• **Work request**:
From the line with "Instruction: Disable the" to the line with "Task: Select the Base tariff radio button", retype each line exactly as it stands in the records below, but skip the pictures.

___ Information given

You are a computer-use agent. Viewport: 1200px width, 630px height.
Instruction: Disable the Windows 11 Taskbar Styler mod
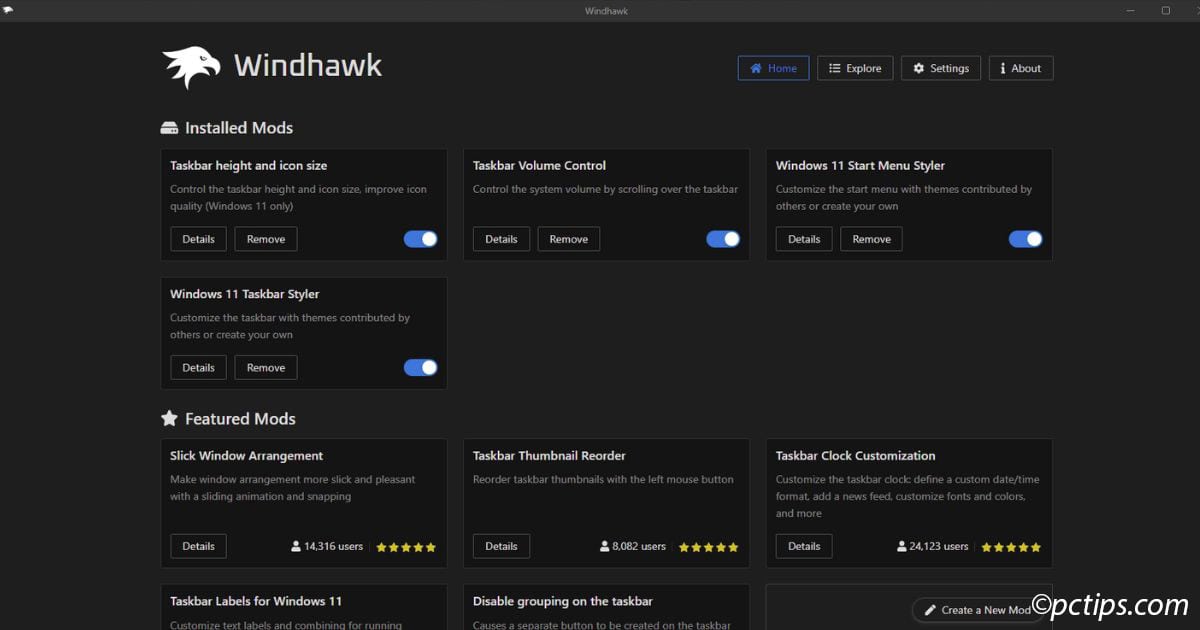pyautogui.click(x=420, y=367)
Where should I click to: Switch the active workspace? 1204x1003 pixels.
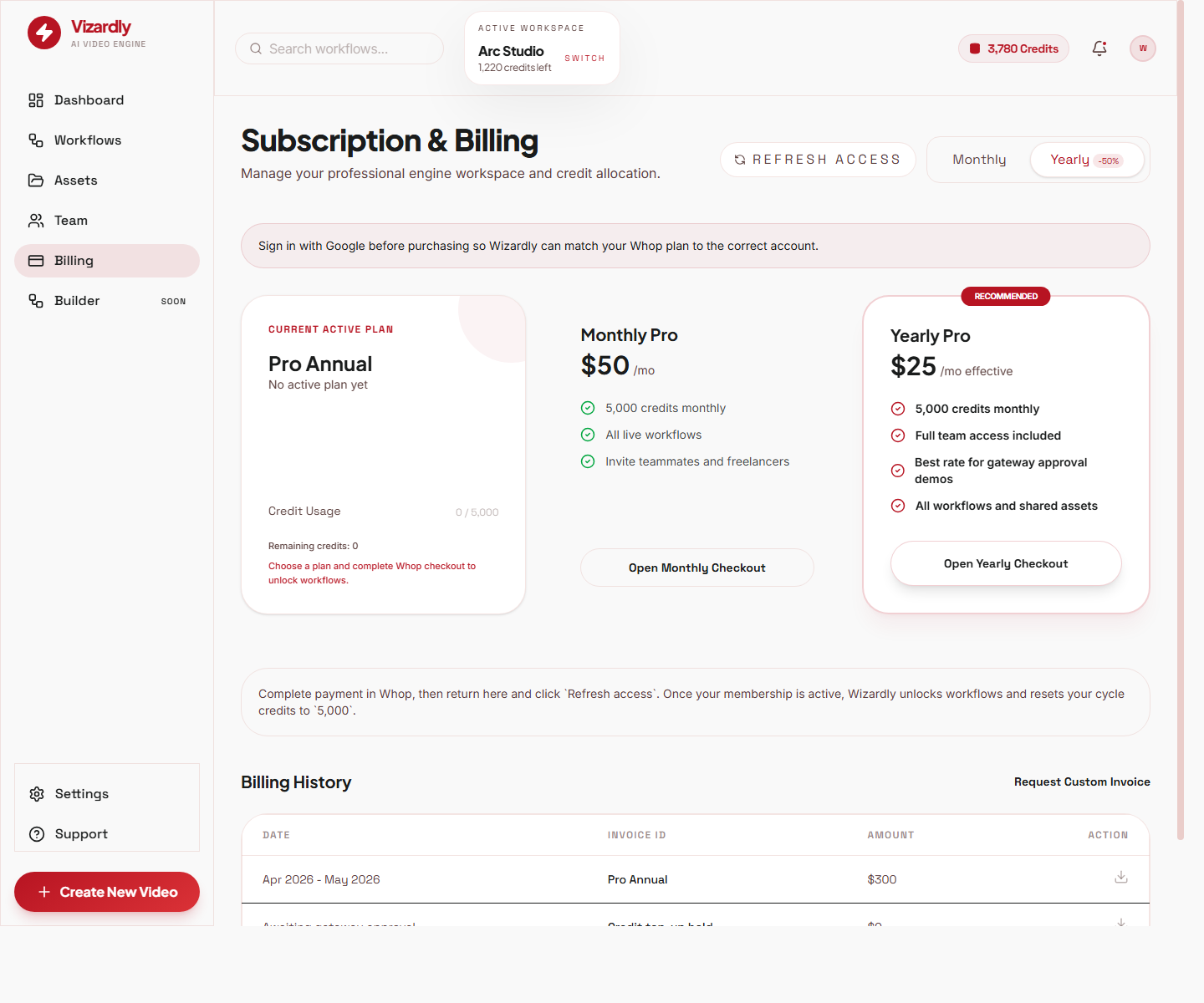tap(584, 59)
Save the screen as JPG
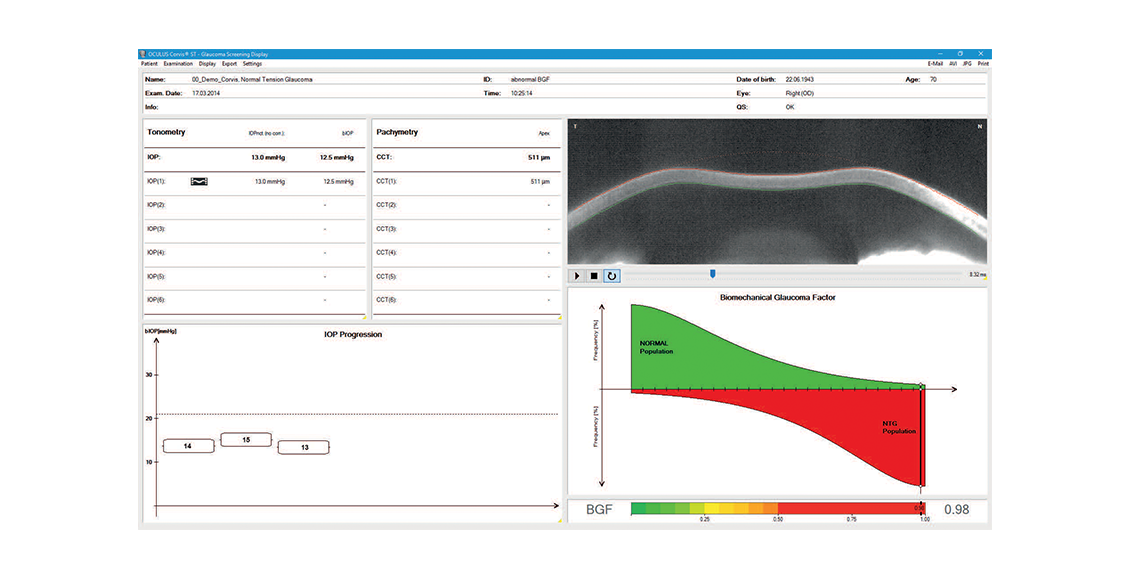 (x=966, y=64)
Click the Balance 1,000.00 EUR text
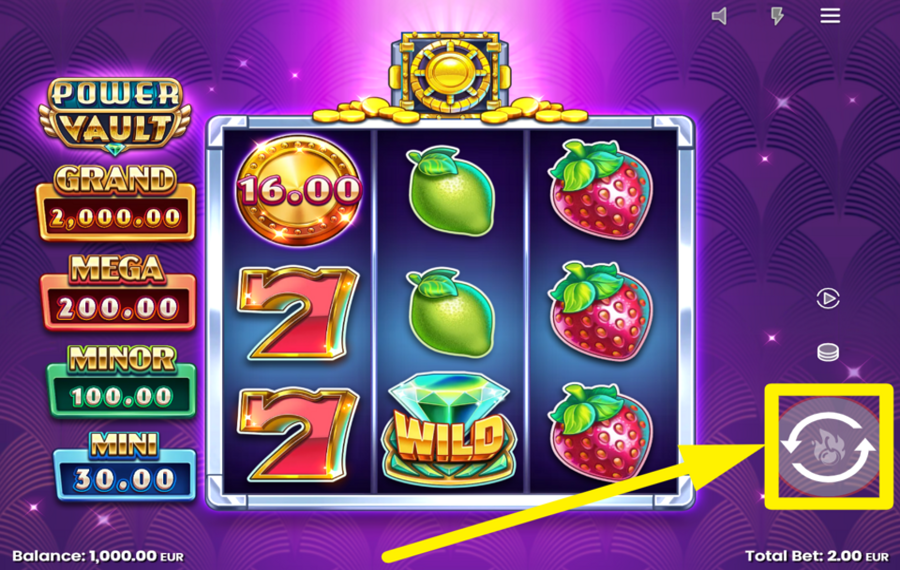The height and width of the screenshot is (570, 900). point(98,556)
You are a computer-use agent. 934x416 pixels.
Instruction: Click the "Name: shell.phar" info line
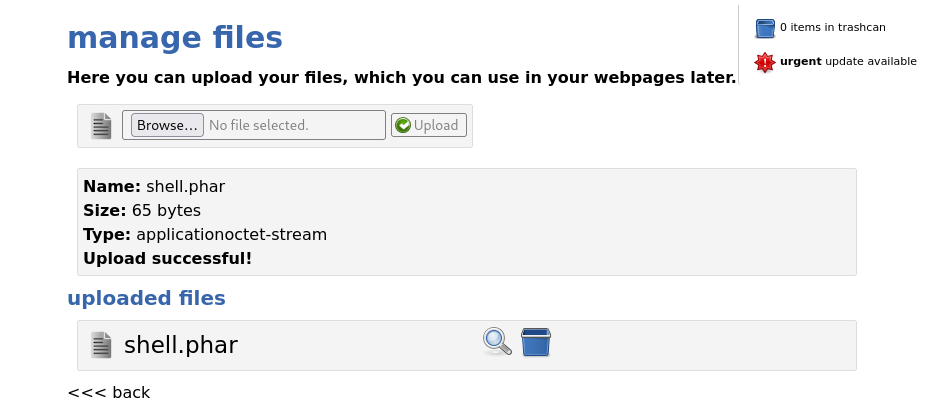click(154, 187)
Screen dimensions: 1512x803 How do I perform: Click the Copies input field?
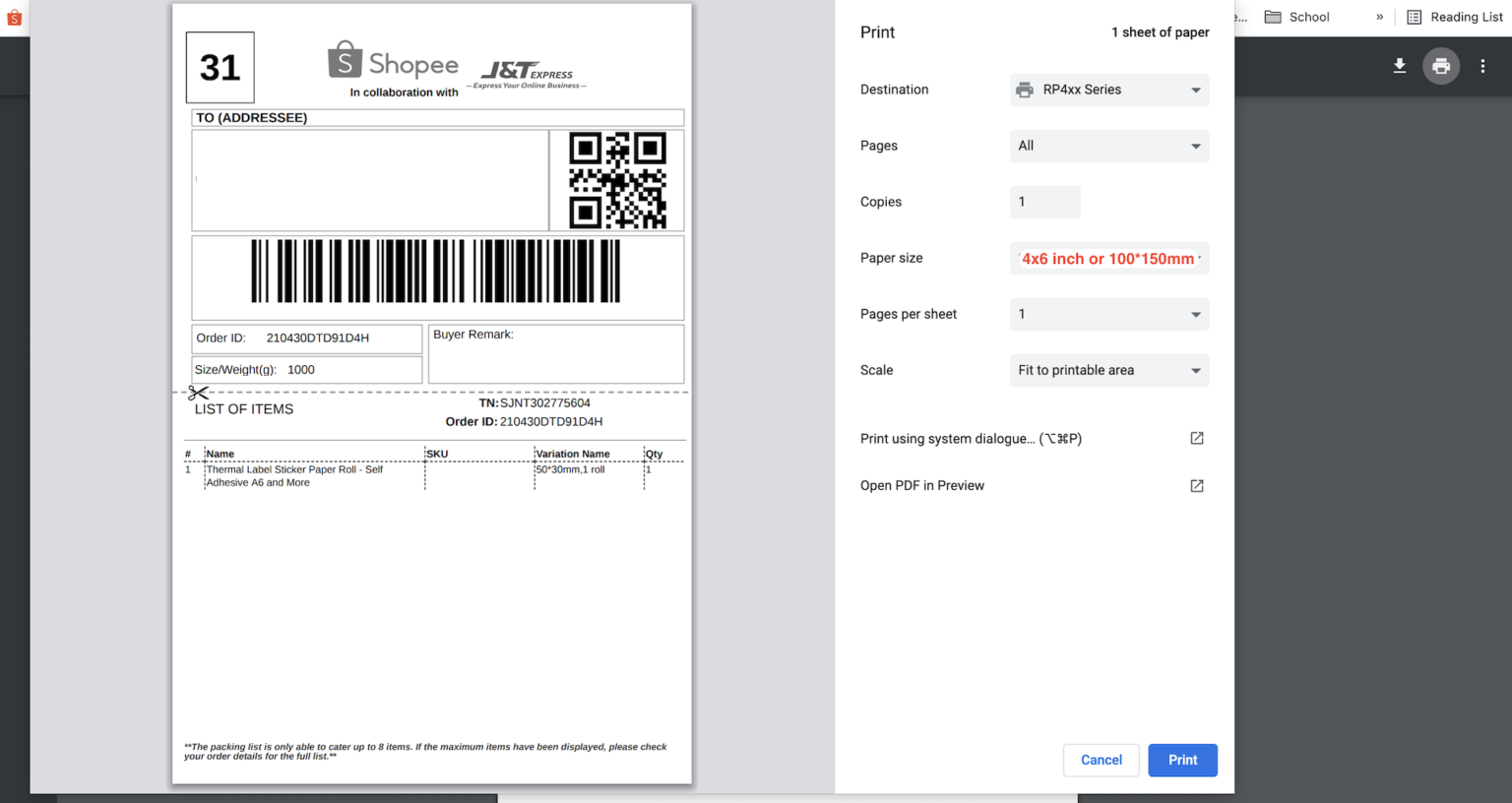click(1044, 202)
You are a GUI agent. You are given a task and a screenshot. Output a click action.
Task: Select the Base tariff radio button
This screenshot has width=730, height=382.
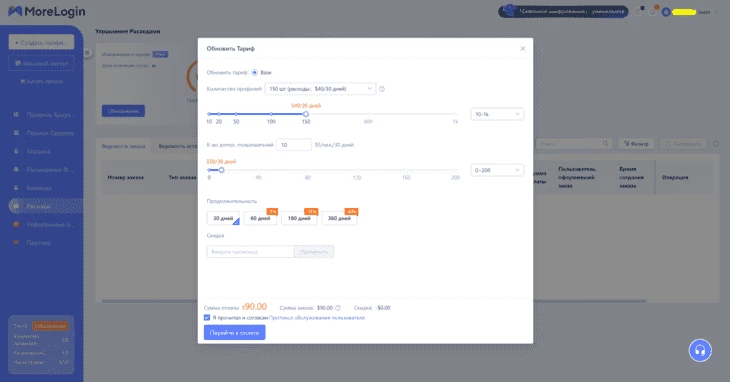click(x=254, y=73)
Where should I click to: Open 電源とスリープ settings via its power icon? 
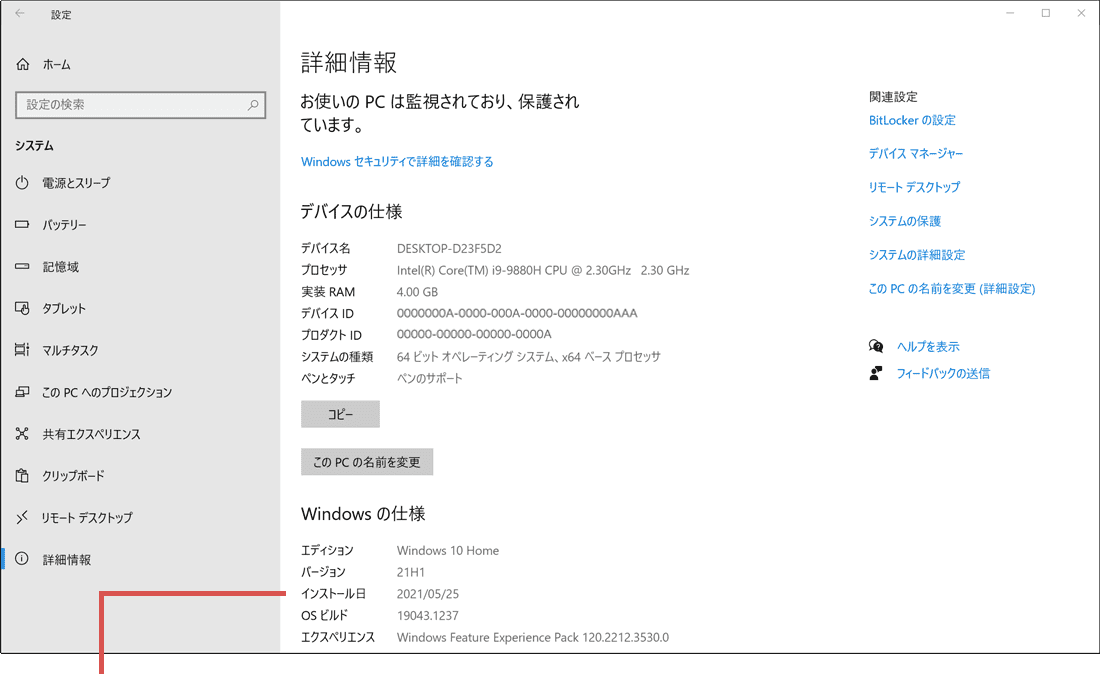coord(22,182)
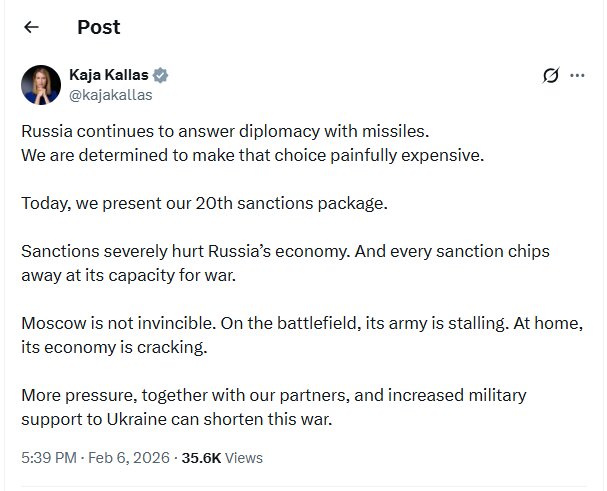Open Grok explain icon on the post

(549, 75)
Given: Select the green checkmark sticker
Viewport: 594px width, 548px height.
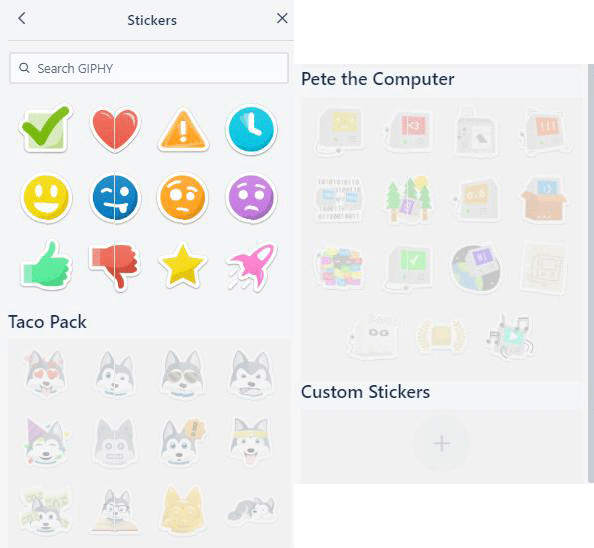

______

• **Solution for this task**:
Instruction: Disable the Windows 11 Taskbar Styler mod
pyautogui.click(x=420, y=367)
Where should I click to: Switch the active workspace? 1204x1003 pixels.
tap(584, 59)
Save the screen as JPG
 (x=966, y=64)
Click the Balance 1,000.00 EUR text
The height and width of the screenshot is (570, 900). point(98,556)
You are a computer-use agent. 934x416 pixels.
Instruction: Click the "Name: shell.phar" info line
click(154, 187)
Screen dimensions: 1512x803 How do I perform: Click the Copies input field?
click(1044, 202)
You are a GUI agent. You are given a task and a screenshot. Output a click action.
Task: Select the Base tariff radio button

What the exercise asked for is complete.